**SELECTED PASSAGE:**
Eiloart was “From Stodart’s”.
Ball was “From Sames”.
Charles Bustard was “From Collard & Collard”.
Thomas Harper was “From Collard & Collard”.
Arthur James was “From Collard & Collard”
R. Shaw was “From Collard & Collard”.
Hupburg was “From Collard & Collard”
Coldwell was “From Collard & Collard”
Gautier was “From Collard & Collard”
John Squire was “From Collards”.
Priestley was “From Collards”.
Venables was “formerly with Stodart & Son”.
F. Eiloart was “(From Stodart’s) Piano Forte Makers to His Majesty”.
In Paris, Pape referred back to Pleyel, as did Vassier, Jeanpert and Hausdorff. Bataille referred back to Erard and Pape. When someone is trained in a famous factory, they inherit some ideas and design features in their pianos, for example despite being German, Carl Bechstein mainly learned his trade with Pleyel, and his early 7-octave oblique-strung uprights were very similar to Pleyel’s French Pianinos.
In the 1850s, Charles McVay worked at the Erard London factory, and was a senior worker who imprinted his name inside the pianos with a metal stamp, as a way of signing his work. The unusual thing about McVay is that we can track his progress, because he set up his own business in 1862, and made pianos for many years under his own name, adding “From Erard’s”.
We examined a cottage piano with a similar transfer to this one, at the Elgar Centre in 2010. Elgar’s family sold pianos. George Rogers was “From Collard & Collard”, but he eventually became one of London’s top makers, just as famous as the Collards. Rogers pianos became known in the trade as “The English Bechstein”, a phrase which may have led to the myth that he made pianos for Bechsteins. It is said that Rogers made “Reisbach” pianos for Grotrian Steinweg, although Rogers continued to use that name for many years.

**RECORD EXTRACTS:**
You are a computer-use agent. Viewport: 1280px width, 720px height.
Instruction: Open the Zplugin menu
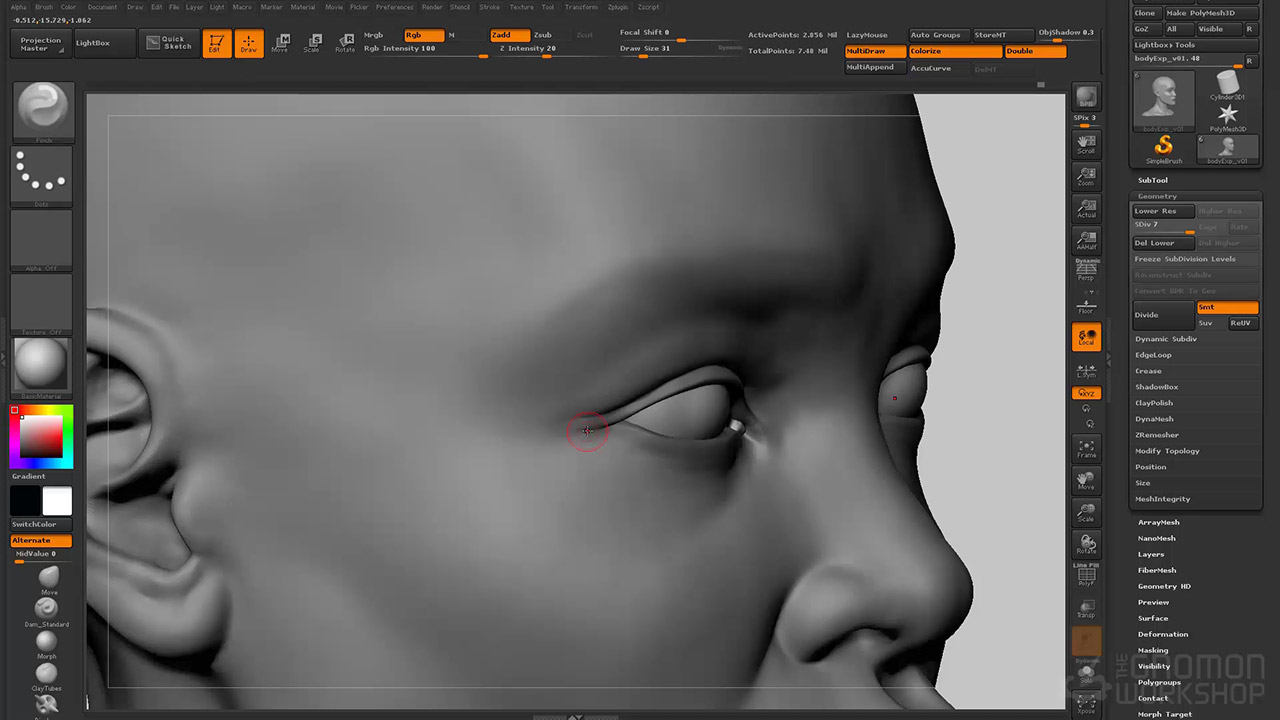(x=617, y=7)
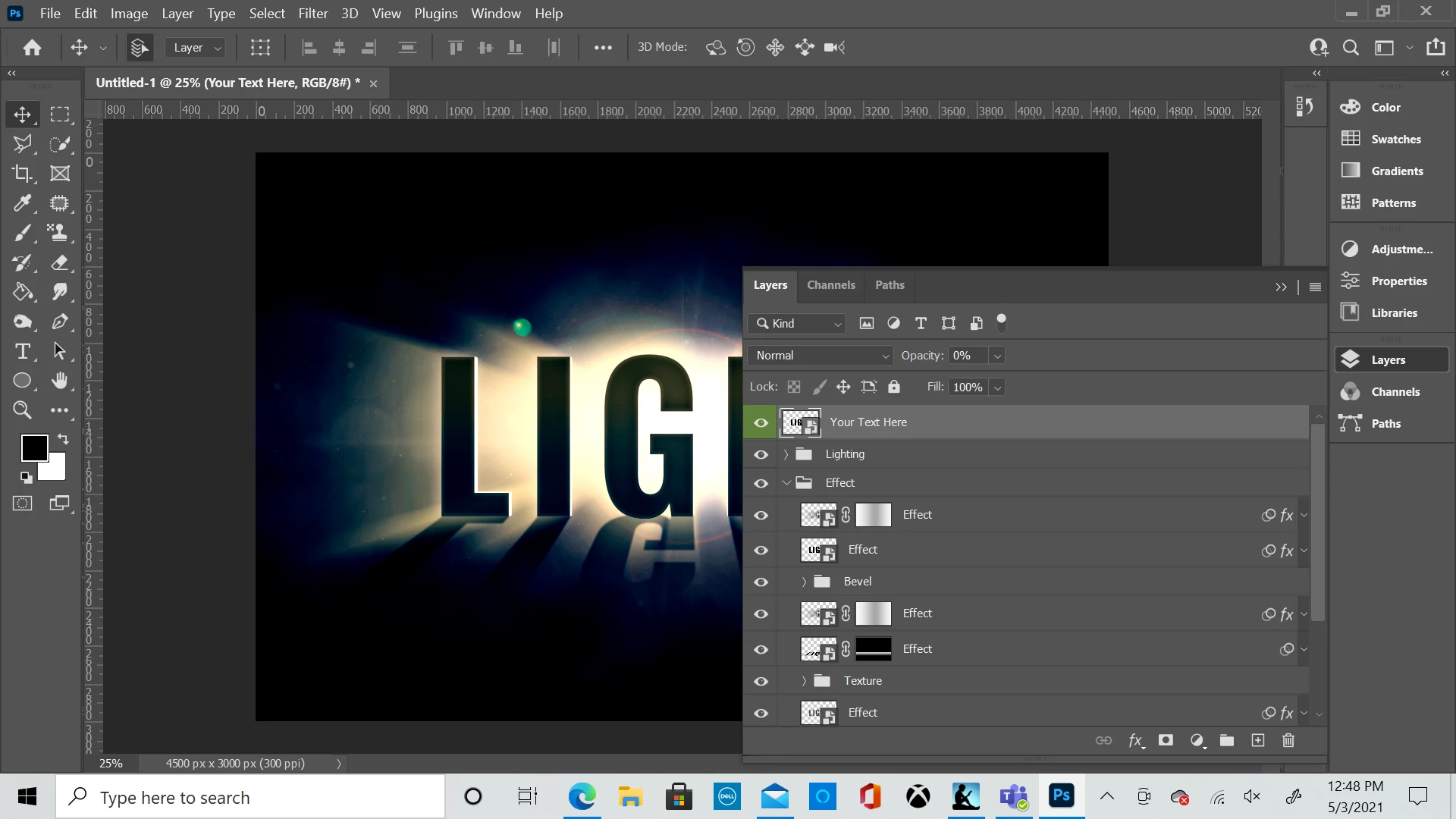Open the Normal blend mode dropdown

[821, 356]
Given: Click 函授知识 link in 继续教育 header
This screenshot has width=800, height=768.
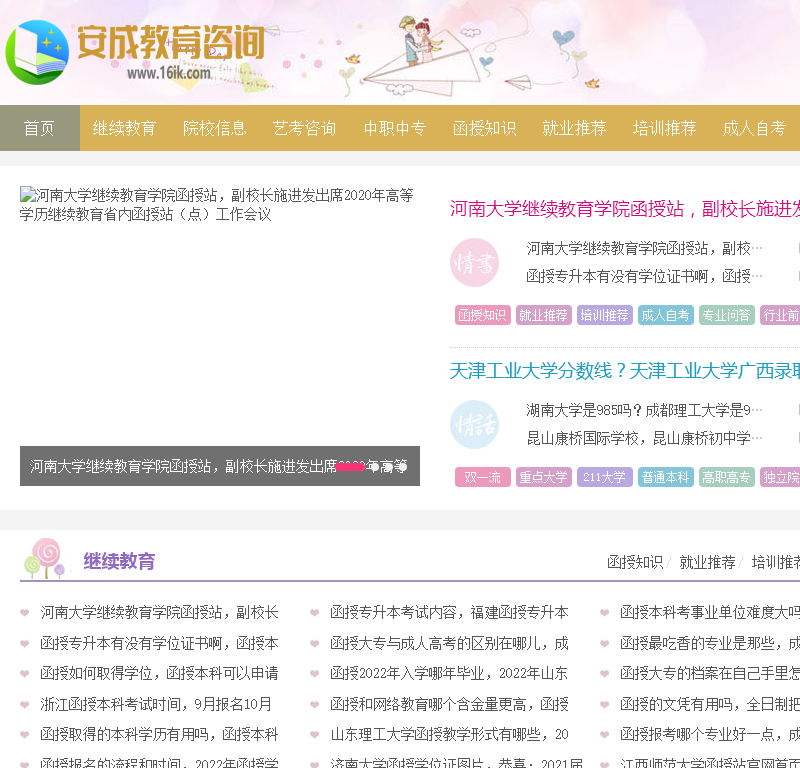Looking at the screenshot, I should 635,562.
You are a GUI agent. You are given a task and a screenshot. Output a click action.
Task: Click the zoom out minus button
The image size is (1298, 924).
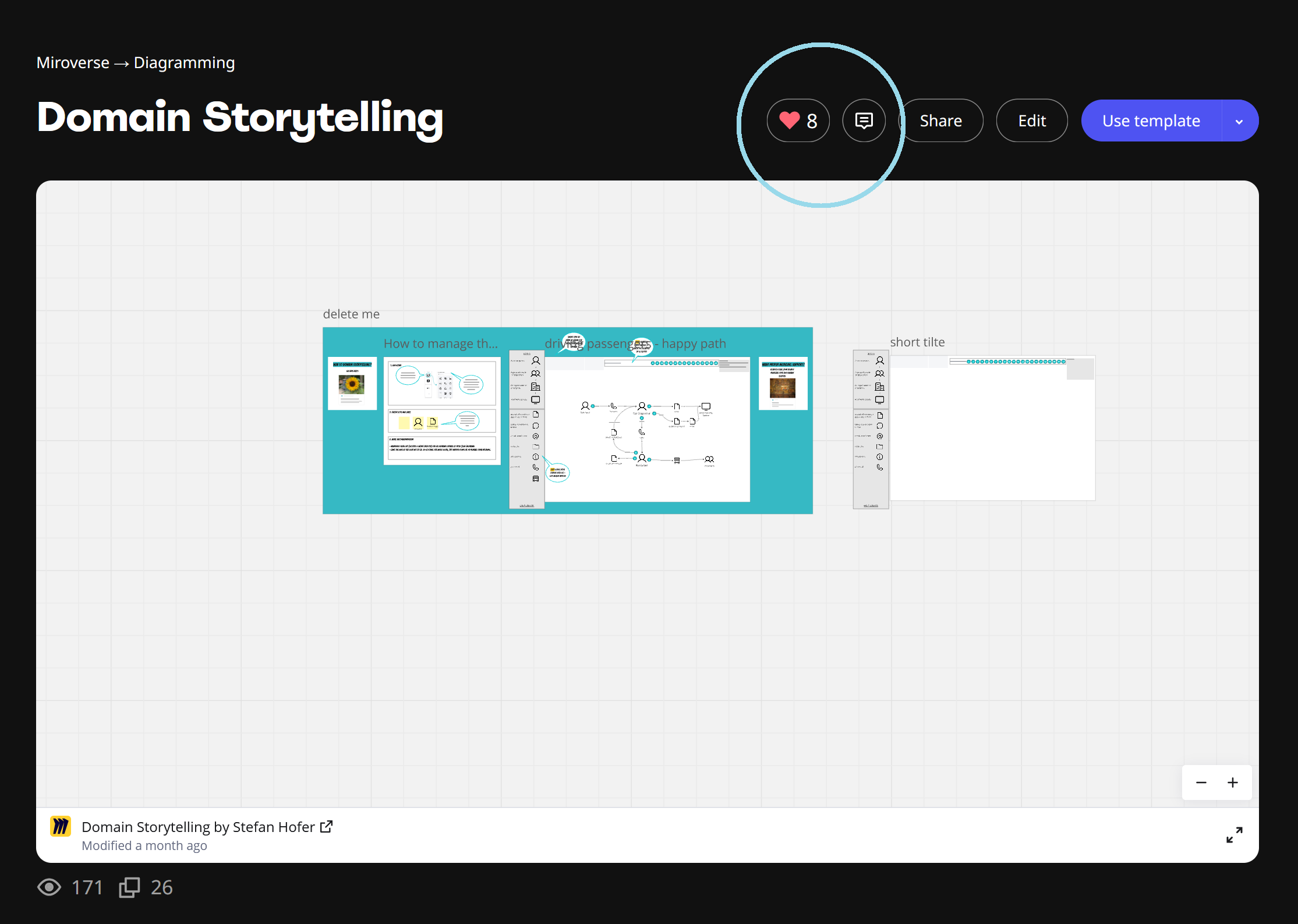(x=1201, y=782)
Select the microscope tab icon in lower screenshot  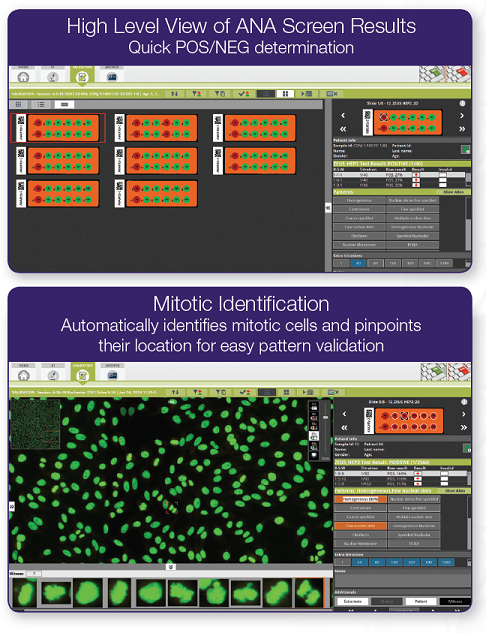click(x=53, y=375)
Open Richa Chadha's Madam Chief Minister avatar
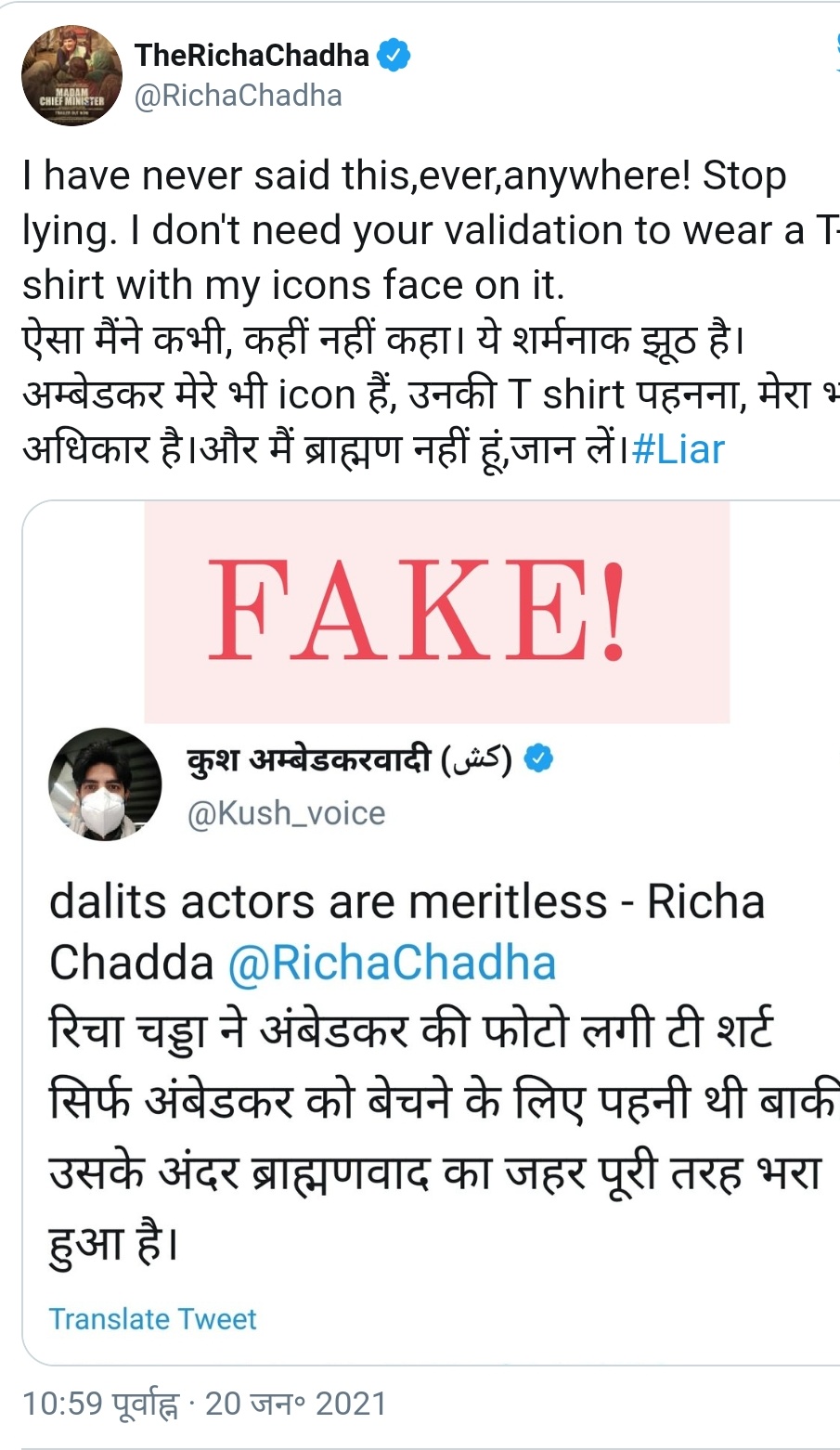840x1450 pixels. [x=72, y=75]
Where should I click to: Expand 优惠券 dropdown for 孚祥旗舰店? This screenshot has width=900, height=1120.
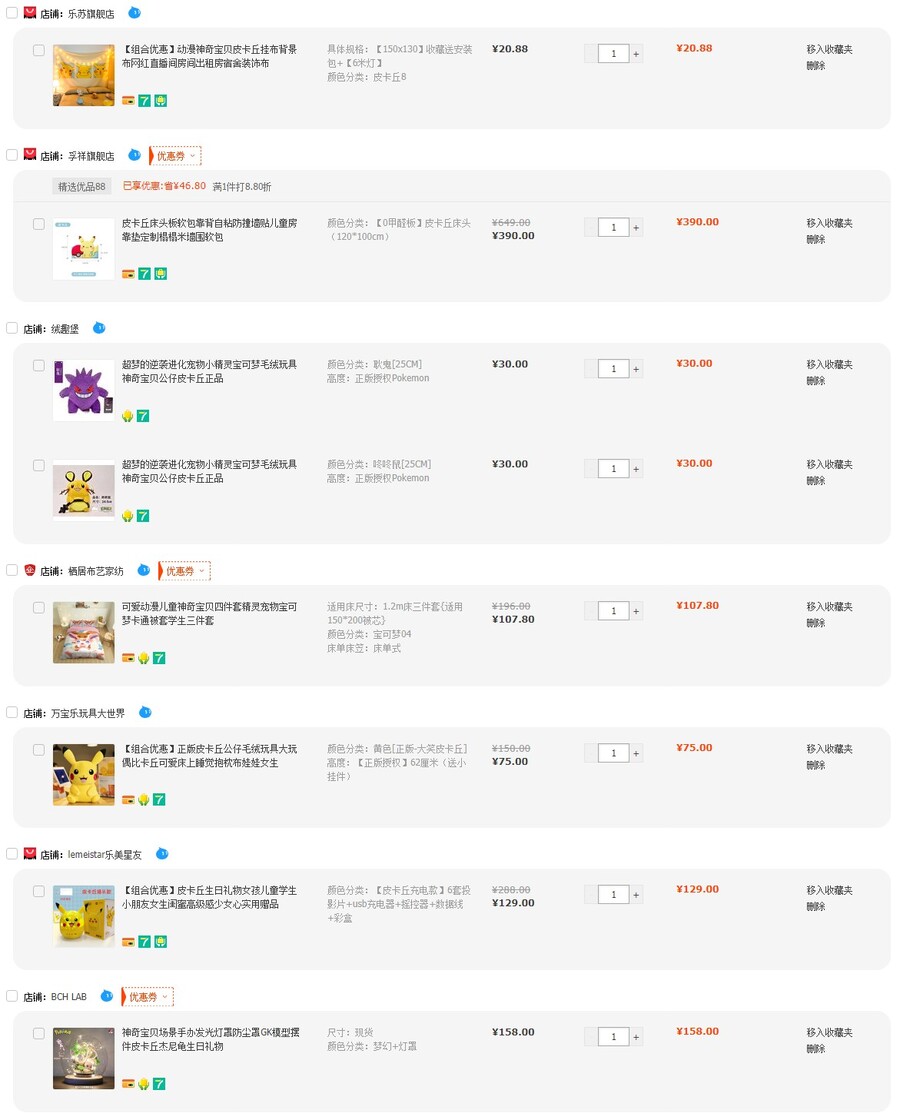176,156
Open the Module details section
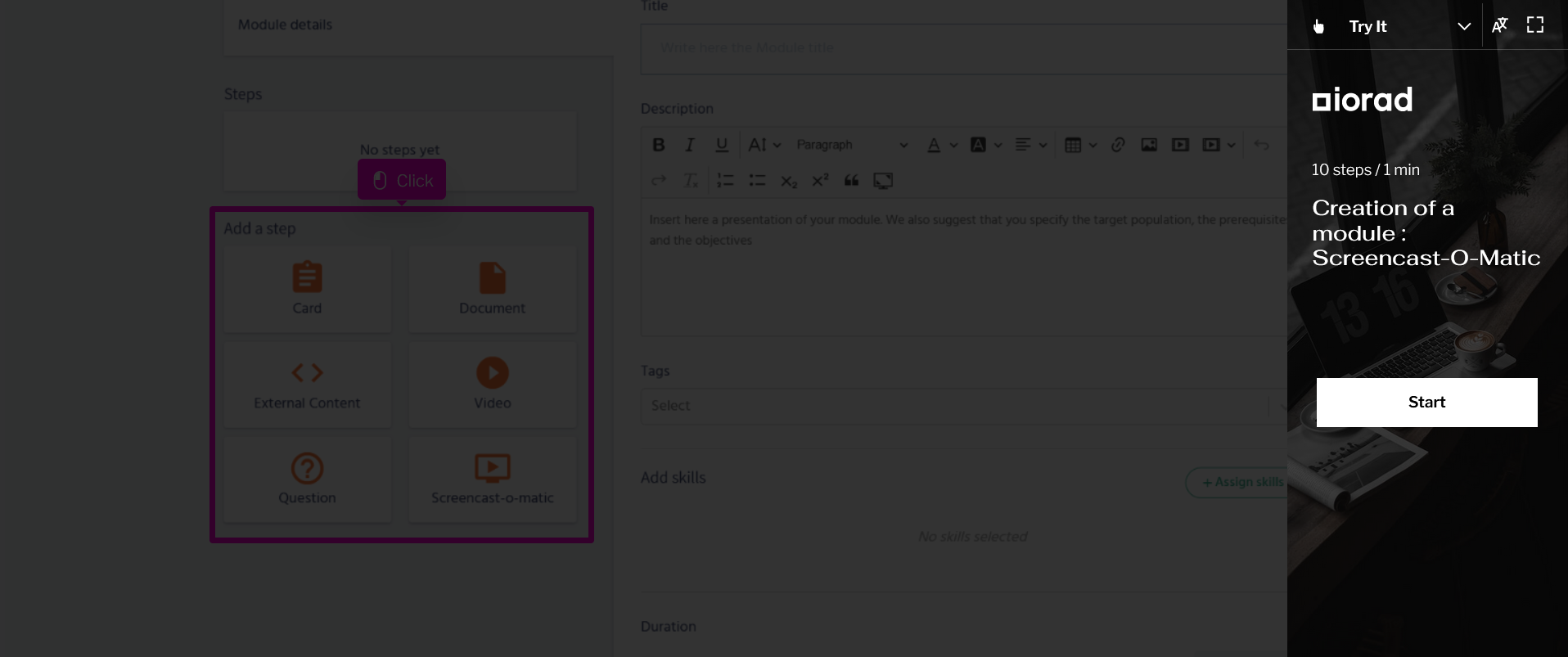This screenshot has width=1568, height=657. point(286,25)
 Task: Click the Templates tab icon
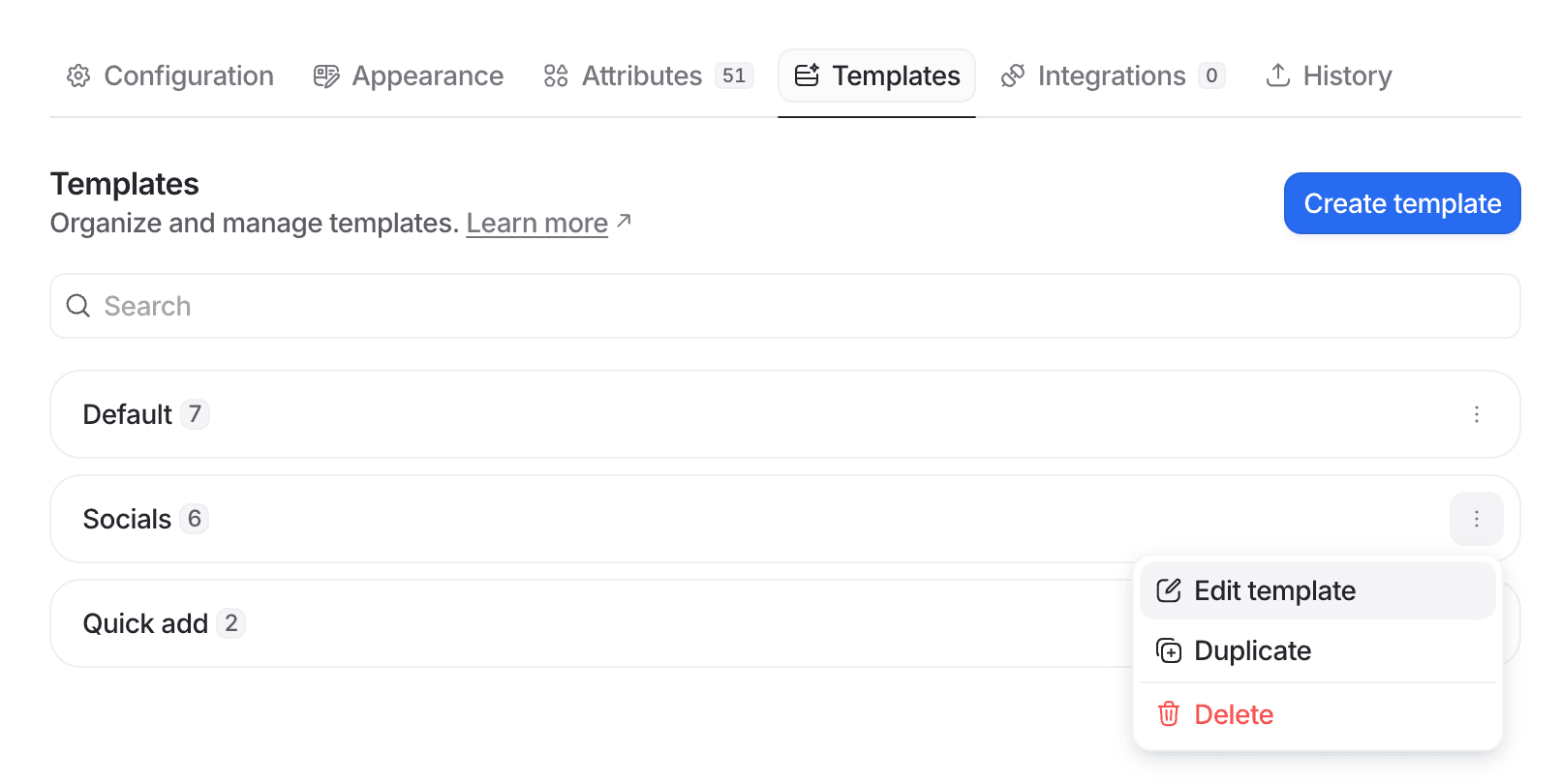coord(807,75)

**WHAT YOU NEED TO DO:**
[1] According to the text on piano makers, in what year did Charles McVay set up his own business?
[2] Please write out the text on piano makers word for word, starting at "Thomas Harper was" and ending at "Pleyel’s French Pianinos.".
The rows have no connection to the text on piano makers.

**RESPONSES BY TASK:**
[1] 1862

[2]
Thomas Harper was “From Collard & Collard”.
Arthur James was “From Collard & Collard”
R. Shaw was “From Collard & Collard”.
Hupburg was “From Collard & Collard”
Coldwell was “From Collard & Collard”
Gautier was “From Collard & Collard”
John Squire was “From Collards”.
Priestley was “From Collards”.
Venables was “formerly with Stodart & Son”.
F. Eiloart was “(From Stodart’s) Piano Forte Makers to His Majesty”.
In Paris, Pape referred back to Pleyel, as did Vassier, Jeanpert and Hausdorff. Bataille referred back to Erard and Pape. When someone is trained in a famous factory, they inherit some ideas and design features in their pianos, for example despite being German, Carl Bechstein mainly learned his trade with Pleyel, and his early 7-octave oblique-strung uprights were very similar to Pleyel’s French Pianinos.